Worldwide, it is likely that the number of dyslexics is likely to be equal to, if not significantly larger than, the number of visually impaired people.

What are the Effects of Dyslexia?

Well, it’s a lot more than just having problems reading words. For example, poor short-term memory and organisational skills will mean that site navigation and page organisation become more important.

Colour contrast, which I’ll discuss in more detail in a second article, can have a major impact on the readability of a page. A specific problem, sometimes referred to as “Scoptic Sensitivity Syndrome,” can make high contrast text difficult or impossible to read. The phrases I’ve heard most often are “the text keeps moving” or “the words seem to dance on the page.” But most dyslexics suffer from more than one specific difficulty to varying degrees. As a result, it’s difficult to find accurate figures as to how many suffer from any one specific issue.

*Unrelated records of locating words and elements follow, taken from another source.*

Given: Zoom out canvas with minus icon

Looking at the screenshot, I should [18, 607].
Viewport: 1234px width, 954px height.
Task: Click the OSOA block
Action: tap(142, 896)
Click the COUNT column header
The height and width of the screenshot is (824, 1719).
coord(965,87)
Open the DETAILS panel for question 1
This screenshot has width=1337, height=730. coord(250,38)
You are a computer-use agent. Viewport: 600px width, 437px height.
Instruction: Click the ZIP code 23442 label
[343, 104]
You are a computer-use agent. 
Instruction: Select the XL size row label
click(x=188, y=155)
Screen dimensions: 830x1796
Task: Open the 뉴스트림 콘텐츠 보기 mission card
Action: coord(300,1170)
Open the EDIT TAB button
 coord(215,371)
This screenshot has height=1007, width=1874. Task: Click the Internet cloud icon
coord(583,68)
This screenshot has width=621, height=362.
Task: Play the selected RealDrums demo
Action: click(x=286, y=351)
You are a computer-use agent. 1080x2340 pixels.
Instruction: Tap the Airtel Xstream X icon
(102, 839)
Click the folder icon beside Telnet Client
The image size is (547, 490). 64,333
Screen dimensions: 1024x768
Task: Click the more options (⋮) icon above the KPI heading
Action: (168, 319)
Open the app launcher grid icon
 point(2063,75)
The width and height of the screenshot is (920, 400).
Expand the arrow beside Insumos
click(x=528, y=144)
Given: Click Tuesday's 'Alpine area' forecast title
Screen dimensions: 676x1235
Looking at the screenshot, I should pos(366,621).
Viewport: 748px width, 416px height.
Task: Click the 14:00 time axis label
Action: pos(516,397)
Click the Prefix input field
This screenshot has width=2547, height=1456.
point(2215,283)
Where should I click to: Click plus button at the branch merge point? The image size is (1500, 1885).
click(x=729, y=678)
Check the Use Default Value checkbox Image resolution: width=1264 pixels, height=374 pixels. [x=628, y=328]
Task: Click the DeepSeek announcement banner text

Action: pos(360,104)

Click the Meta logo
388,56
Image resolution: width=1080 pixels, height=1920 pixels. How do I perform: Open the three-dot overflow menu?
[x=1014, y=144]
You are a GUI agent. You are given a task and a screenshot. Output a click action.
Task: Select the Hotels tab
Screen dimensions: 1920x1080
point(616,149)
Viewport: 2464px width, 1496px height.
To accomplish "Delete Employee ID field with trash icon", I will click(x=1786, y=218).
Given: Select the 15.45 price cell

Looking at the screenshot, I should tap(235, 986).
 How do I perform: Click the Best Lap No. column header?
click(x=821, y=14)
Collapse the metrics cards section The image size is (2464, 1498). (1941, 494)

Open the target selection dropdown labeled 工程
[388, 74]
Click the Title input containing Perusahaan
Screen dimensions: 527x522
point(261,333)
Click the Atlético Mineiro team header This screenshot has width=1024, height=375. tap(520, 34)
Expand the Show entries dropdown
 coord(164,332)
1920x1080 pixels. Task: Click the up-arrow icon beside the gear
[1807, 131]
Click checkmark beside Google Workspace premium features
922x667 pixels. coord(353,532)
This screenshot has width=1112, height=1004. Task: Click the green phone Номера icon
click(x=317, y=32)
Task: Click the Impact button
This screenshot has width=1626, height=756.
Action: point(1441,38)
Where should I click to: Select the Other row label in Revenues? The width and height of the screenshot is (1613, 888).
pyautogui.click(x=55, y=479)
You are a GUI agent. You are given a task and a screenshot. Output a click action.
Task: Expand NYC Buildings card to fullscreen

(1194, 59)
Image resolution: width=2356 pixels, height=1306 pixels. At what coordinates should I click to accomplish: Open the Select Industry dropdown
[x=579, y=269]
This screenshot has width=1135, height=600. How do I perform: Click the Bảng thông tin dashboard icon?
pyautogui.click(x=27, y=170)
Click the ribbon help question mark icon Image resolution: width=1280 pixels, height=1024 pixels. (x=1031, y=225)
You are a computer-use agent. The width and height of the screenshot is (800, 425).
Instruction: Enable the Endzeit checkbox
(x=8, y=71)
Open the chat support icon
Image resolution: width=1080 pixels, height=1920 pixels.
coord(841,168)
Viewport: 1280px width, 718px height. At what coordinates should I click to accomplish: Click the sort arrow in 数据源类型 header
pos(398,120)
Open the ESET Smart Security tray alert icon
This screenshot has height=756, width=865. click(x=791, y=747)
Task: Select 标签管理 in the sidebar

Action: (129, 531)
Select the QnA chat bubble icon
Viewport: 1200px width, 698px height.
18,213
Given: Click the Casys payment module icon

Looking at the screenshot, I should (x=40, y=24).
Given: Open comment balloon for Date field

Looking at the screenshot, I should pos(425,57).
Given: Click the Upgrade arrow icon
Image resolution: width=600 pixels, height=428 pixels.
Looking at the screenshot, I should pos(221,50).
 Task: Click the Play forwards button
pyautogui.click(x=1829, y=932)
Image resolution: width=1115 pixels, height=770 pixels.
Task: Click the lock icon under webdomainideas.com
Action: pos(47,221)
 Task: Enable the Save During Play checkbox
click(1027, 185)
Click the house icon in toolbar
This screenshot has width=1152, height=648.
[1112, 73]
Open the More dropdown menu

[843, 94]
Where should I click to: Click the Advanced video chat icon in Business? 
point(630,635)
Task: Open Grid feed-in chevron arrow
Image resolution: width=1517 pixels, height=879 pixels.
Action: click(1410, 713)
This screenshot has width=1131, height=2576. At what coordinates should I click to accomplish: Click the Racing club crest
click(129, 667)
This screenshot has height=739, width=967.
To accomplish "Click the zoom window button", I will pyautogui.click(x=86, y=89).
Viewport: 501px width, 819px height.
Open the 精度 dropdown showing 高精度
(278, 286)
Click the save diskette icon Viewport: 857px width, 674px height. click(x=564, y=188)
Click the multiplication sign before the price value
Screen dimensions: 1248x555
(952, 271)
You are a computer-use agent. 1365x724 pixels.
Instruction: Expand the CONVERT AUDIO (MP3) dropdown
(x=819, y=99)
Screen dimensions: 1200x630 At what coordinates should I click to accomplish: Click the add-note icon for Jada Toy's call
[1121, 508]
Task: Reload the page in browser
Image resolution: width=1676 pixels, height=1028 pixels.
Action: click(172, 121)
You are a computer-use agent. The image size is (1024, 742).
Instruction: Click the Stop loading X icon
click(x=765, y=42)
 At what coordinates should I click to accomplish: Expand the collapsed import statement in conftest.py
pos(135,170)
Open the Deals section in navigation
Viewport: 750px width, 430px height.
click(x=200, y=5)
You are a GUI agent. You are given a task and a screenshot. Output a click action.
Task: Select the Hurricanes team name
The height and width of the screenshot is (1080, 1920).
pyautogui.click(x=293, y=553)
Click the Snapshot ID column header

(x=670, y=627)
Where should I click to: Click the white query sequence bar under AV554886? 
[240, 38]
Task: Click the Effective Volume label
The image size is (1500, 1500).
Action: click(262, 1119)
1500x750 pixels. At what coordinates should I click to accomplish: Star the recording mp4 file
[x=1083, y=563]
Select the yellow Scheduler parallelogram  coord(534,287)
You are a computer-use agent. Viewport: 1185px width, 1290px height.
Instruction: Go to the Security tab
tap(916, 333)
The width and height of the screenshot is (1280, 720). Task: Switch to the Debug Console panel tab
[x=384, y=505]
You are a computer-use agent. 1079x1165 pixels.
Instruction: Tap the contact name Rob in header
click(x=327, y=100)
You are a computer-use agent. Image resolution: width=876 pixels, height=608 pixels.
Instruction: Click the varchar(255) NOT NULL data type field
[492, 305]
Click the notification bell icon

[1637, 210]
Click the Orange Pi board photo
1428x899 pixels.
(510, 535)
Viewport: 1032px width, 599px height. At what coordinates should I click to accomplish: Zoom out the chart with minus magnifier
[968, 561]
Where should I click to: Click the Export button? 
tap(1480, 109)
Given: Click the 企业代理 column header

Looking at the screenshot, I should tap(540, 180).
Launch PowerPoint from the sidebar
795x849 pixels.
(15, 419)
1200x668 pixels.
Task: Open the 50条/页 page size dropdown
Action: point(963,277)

What is generally accepted is that there are a number of factors inherent in web page design which, if not implemented sympathetically, can make page content difficult to process and induce rapid tiredness. This is likely to be made worse by the “eye-tiredness” that everyone suffers from when trying to read text on a screen. Dyslexics already have to expend a lot of effort in order to read at all. So they will tire far faster. An unsympathetic web page can be a recipe for extreme tiredness and cause frustration very quickly.

Many of the issues that affect dyslexics will be similar to anyone who is having to deal with tiredness — such as Chronic Fatigue Syndrome or exhaustion brought on by dealing with chronic pain.

Addressing these issues will not only reduce specific barriers for the above groups but will significantly enhance web page readability for all.